§ Stored items
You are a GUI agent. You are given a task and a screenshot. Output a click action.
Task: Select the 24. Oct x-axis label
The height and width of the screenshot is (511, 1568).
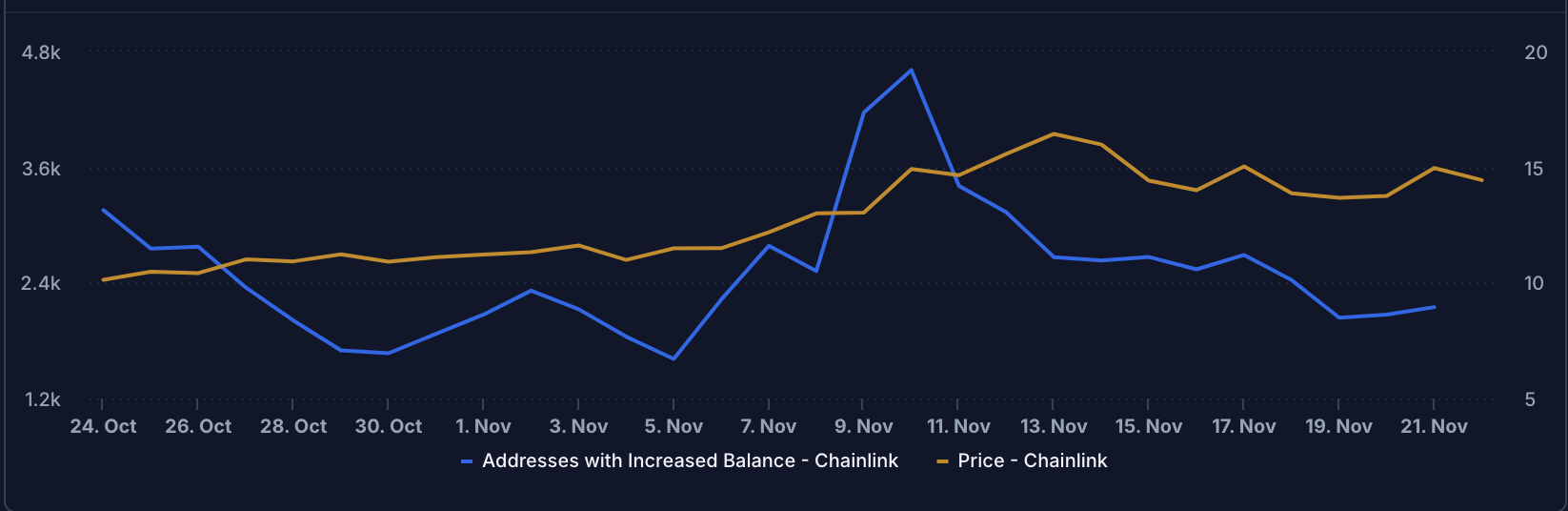click(103, 426)
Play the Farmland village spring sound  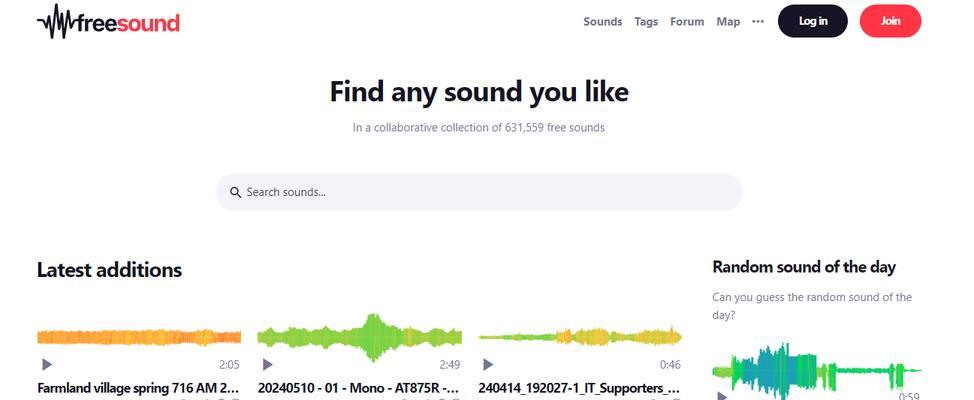(46, 365)
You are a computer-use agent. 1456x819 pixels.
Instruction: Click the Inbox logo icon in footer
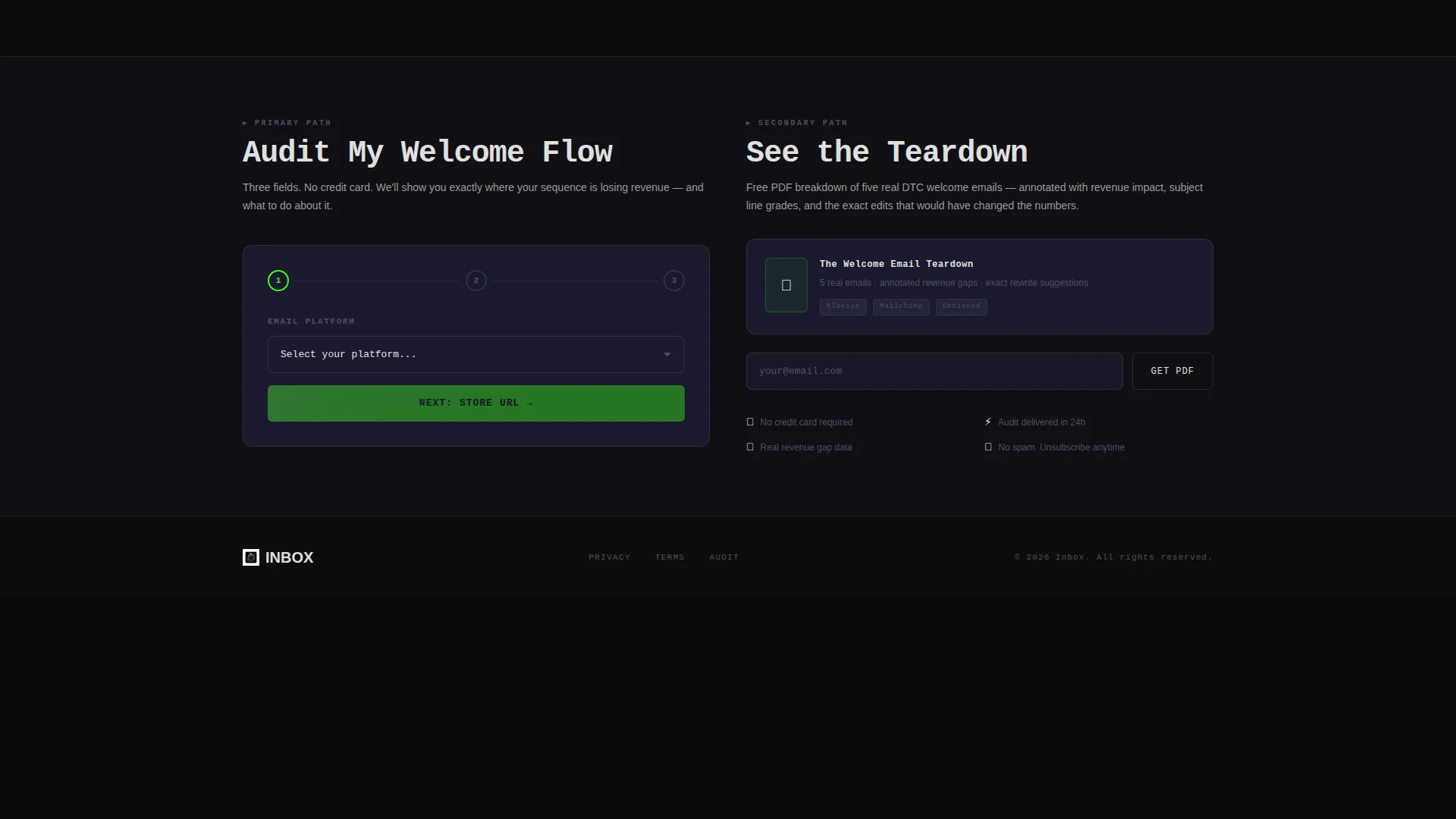coord(251,557)
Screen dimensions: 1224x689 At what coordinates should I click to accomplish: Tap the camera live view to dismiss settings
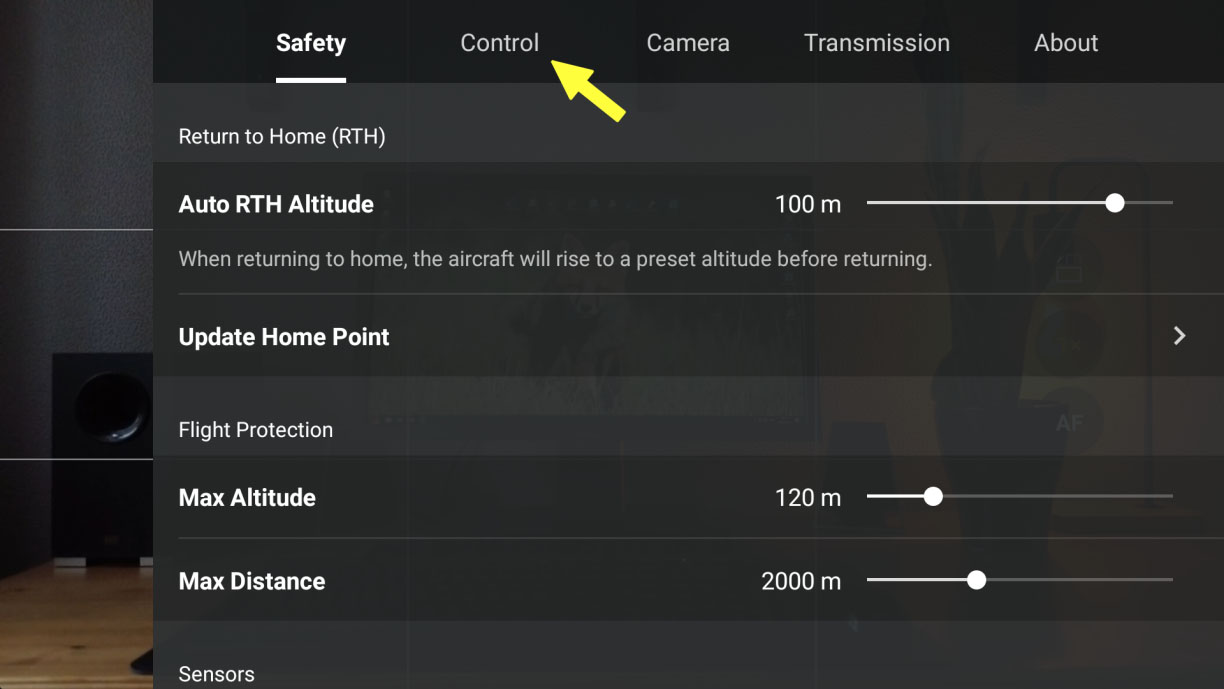[x=75, y=300]
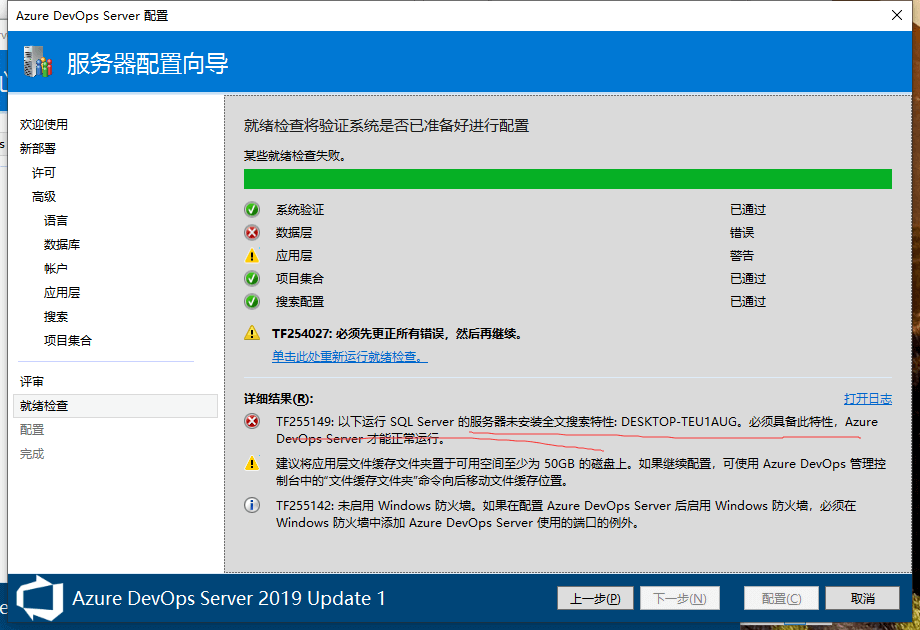920x630 pixels.
Task: Click the green check icon beside 搜索配置
Action: [252, 302]
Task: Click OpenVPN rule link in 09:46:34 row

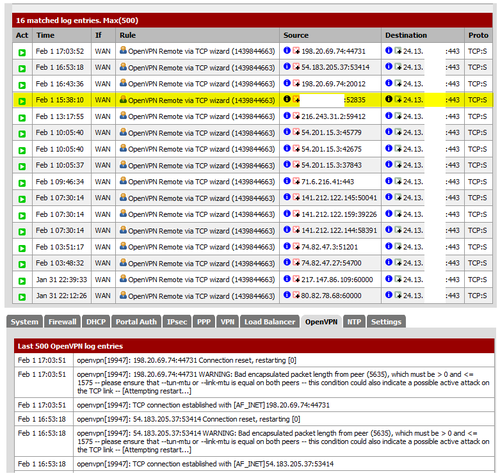Action: (x=201, y=182)
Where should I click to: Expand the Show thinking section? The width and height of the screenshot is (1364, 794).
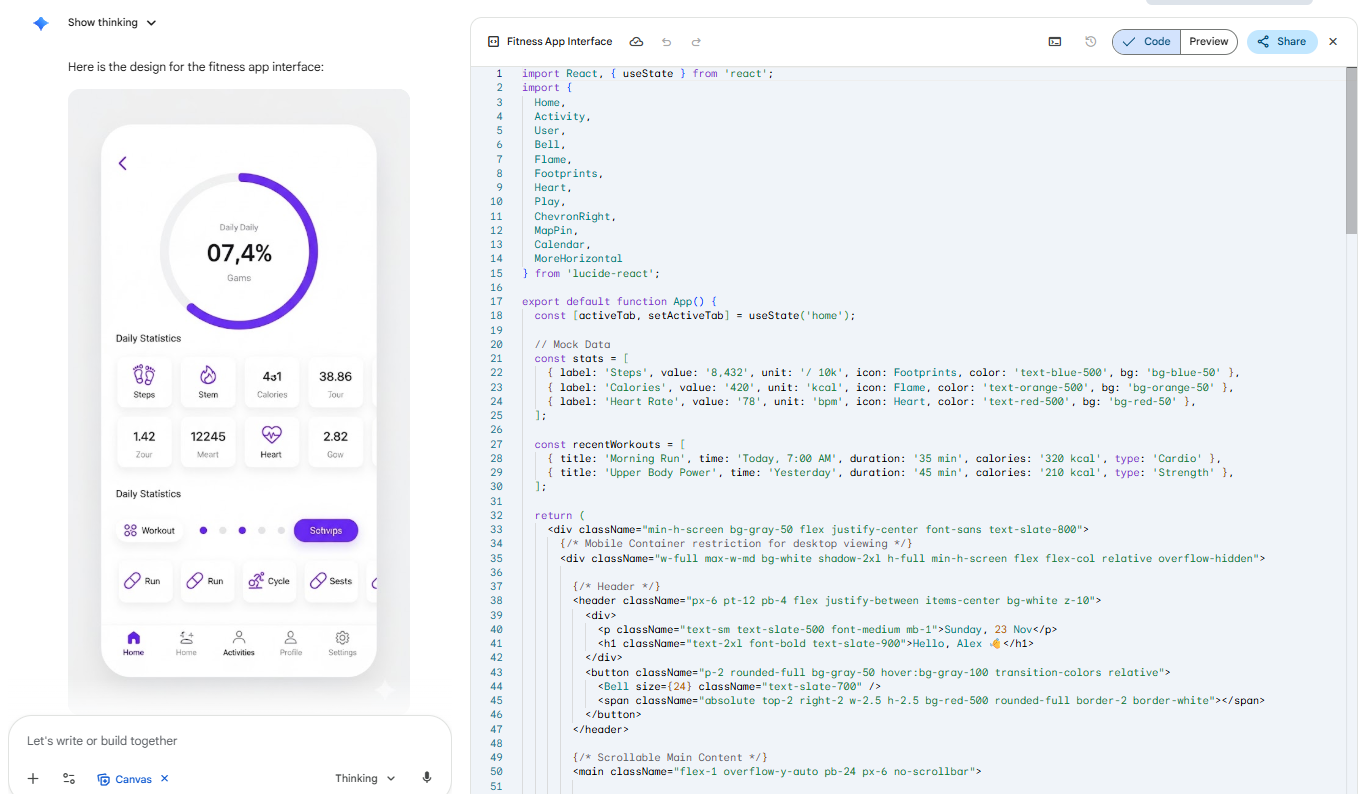[112, 23]
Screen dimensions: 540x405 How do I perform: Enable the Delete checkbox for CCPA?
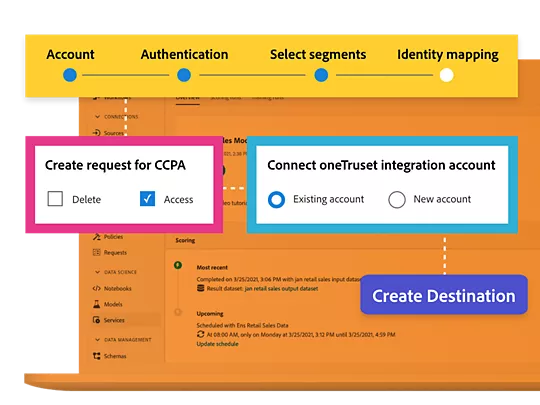click(x=55, y=199)
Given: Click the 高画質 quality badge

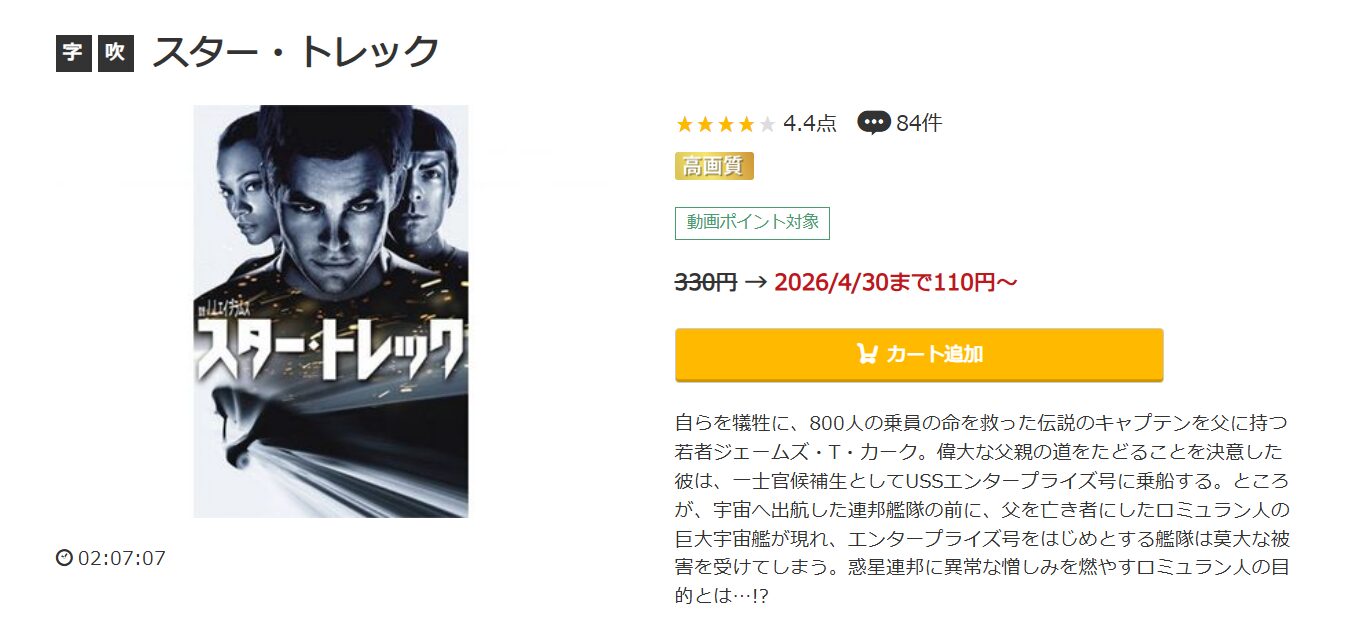Looking at the screenshot, I should (x=714, y=166).
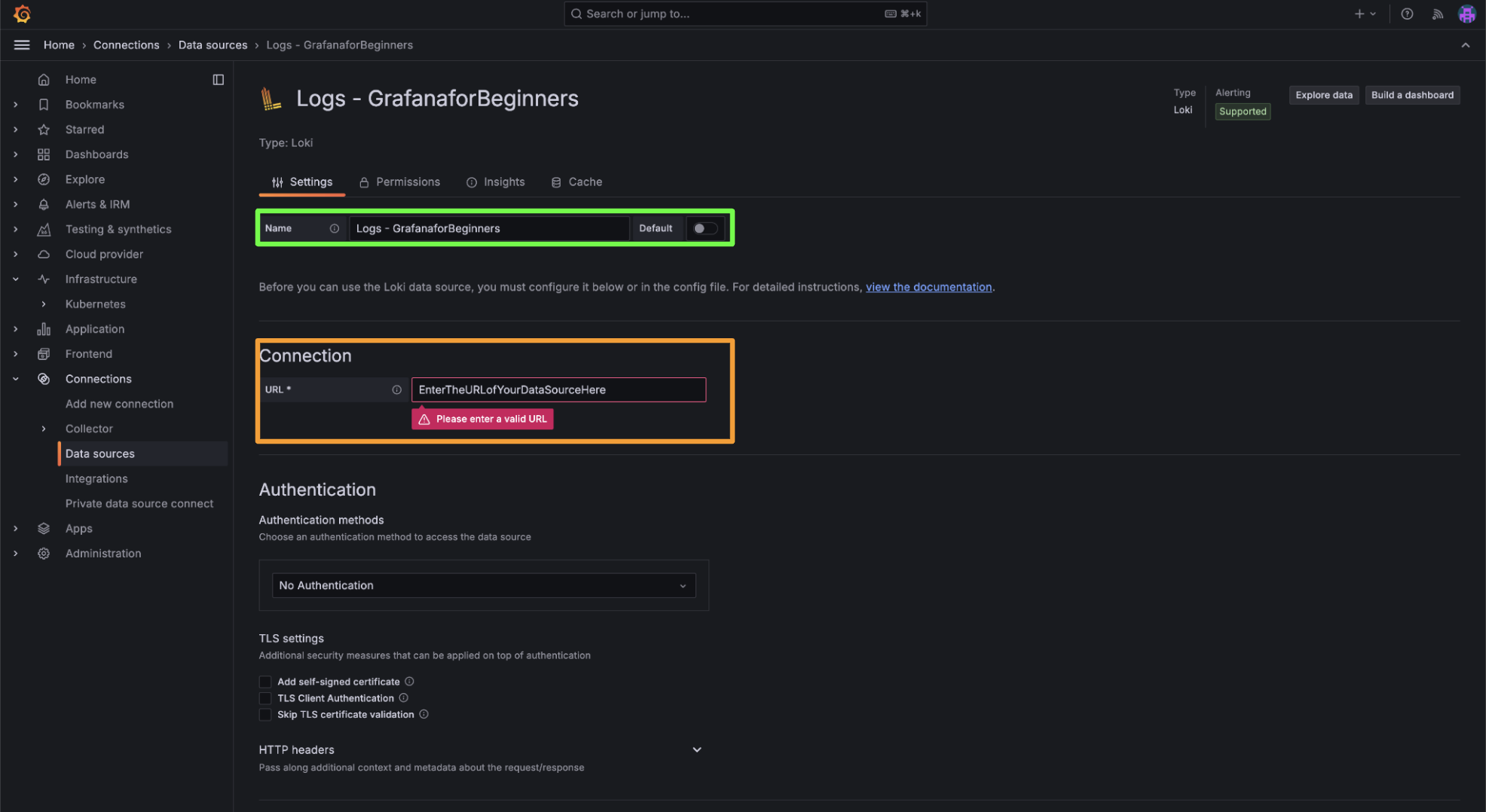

§ Assignment
Could you set down, exactly as written, every line from the one with "Task: Click OpenVPN rule link in 09:46:34 row" to the end of the data, both ends included? Leave out the pictures.

§ Solution below
Task: Click OpenVPN rule link in 09:46:34 row

Action: (x=201, y=182)
Where should I click to: Expand the Show thinking section? The width and height of the screenshot is (1364, 794).
[112, 23]
Screen dimensions: 540x405 How do I perform: Enable the Delete checkbox for CCPA?
click(x=55, y=199)
Given: Click the 高画質 quality badge

Looking at the screenshot, I should (x=714, y=166).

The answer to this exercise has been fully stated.